Stored data
------------------------------
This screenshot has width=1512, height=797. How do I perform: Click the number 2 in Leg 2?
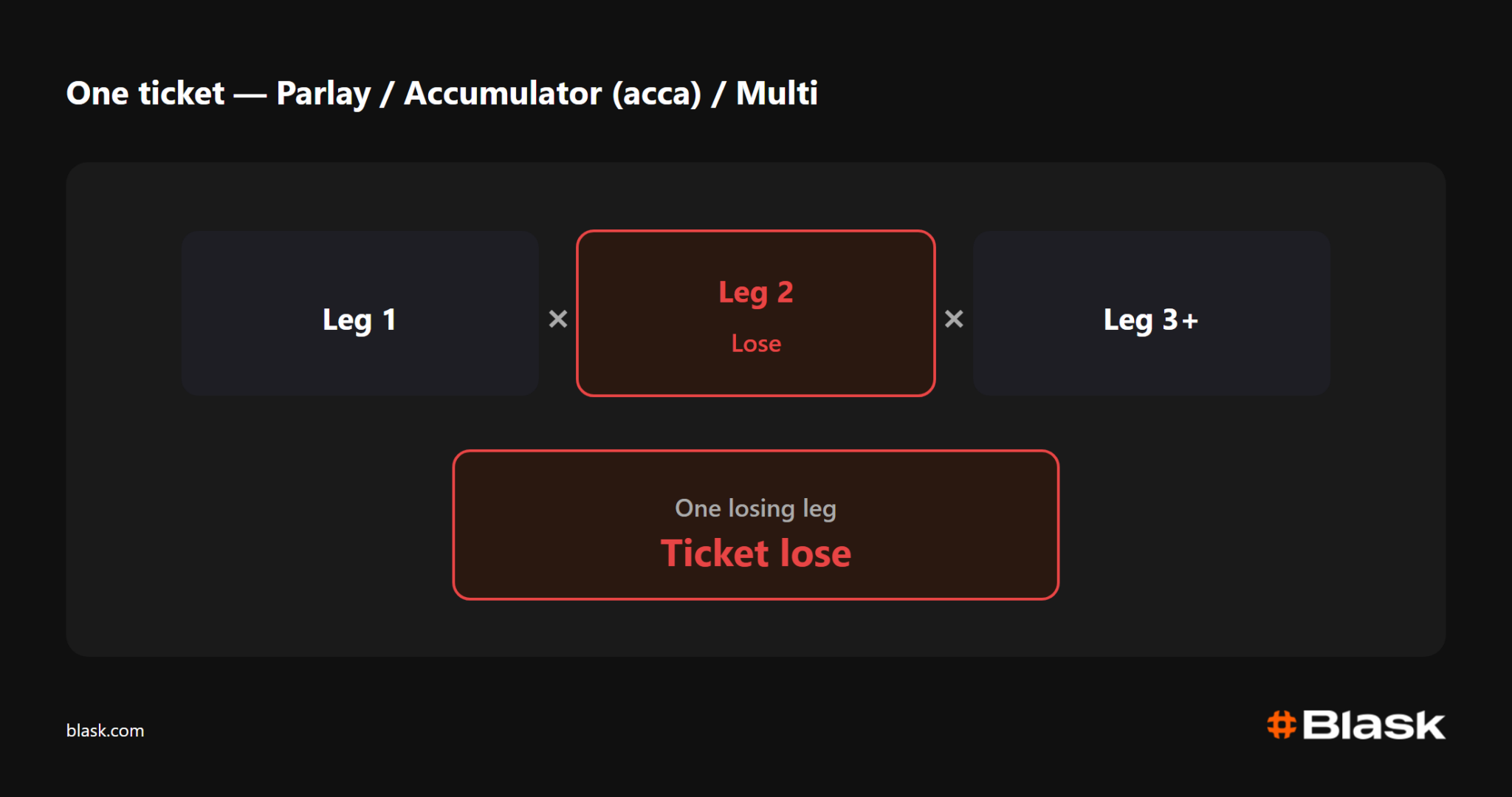point(785,292)
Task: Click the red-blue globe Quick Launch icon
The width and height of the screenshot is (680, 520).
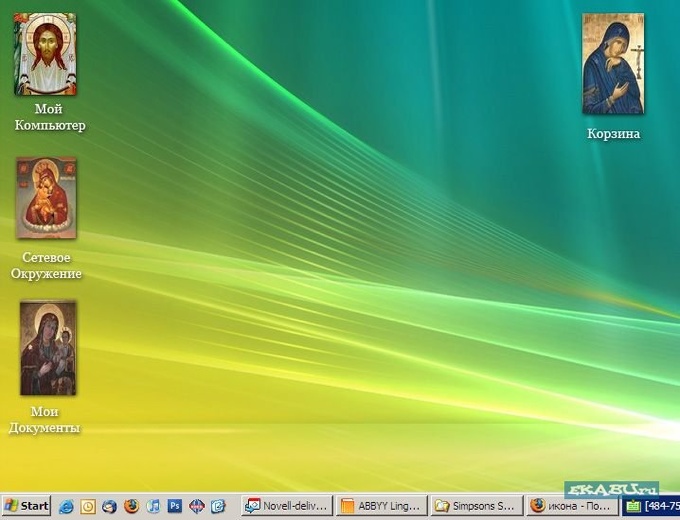Action: [196, 506]
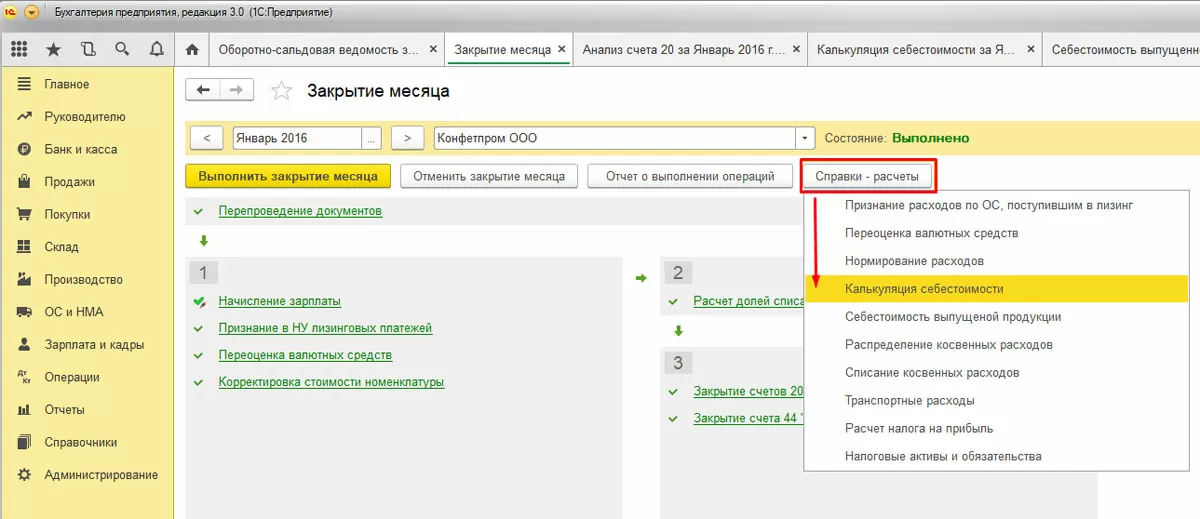Click Выполнить закрытие месяца button
Viewport: 1200px width, 519px height.
pos(287,176)
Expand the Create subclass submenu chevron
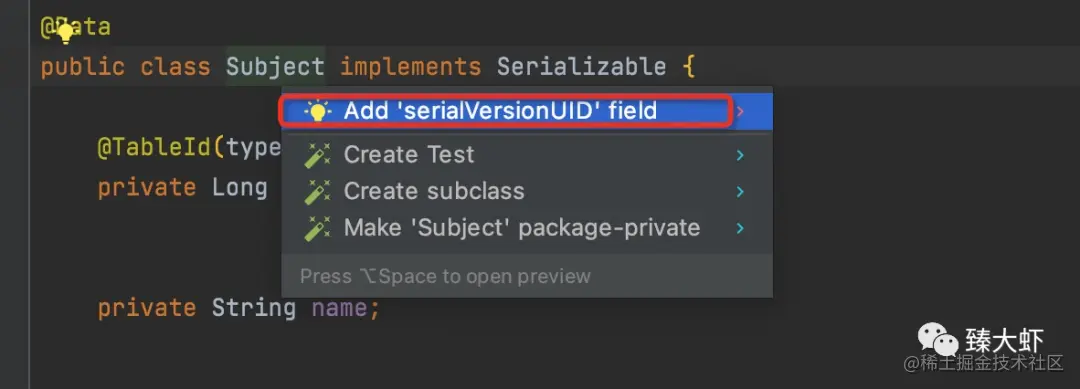 pyautogui.click(x=740, y=191)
------------------------------
◆ Exercise brief: Go to the line that contains "The width and" and copy exactly from there through the last line of the records above, both included. Omit pictures.

◆ Task answer:
The width and height of the screenshot is (680, 520).
Action: [196, 506]
Click Выполнить закрытие месяца button
Viewport: 1200px width, 519px height.
pos(287,176)
Expand the Create subclass submenu chevron
 pyautogui.click(x=740, y=191)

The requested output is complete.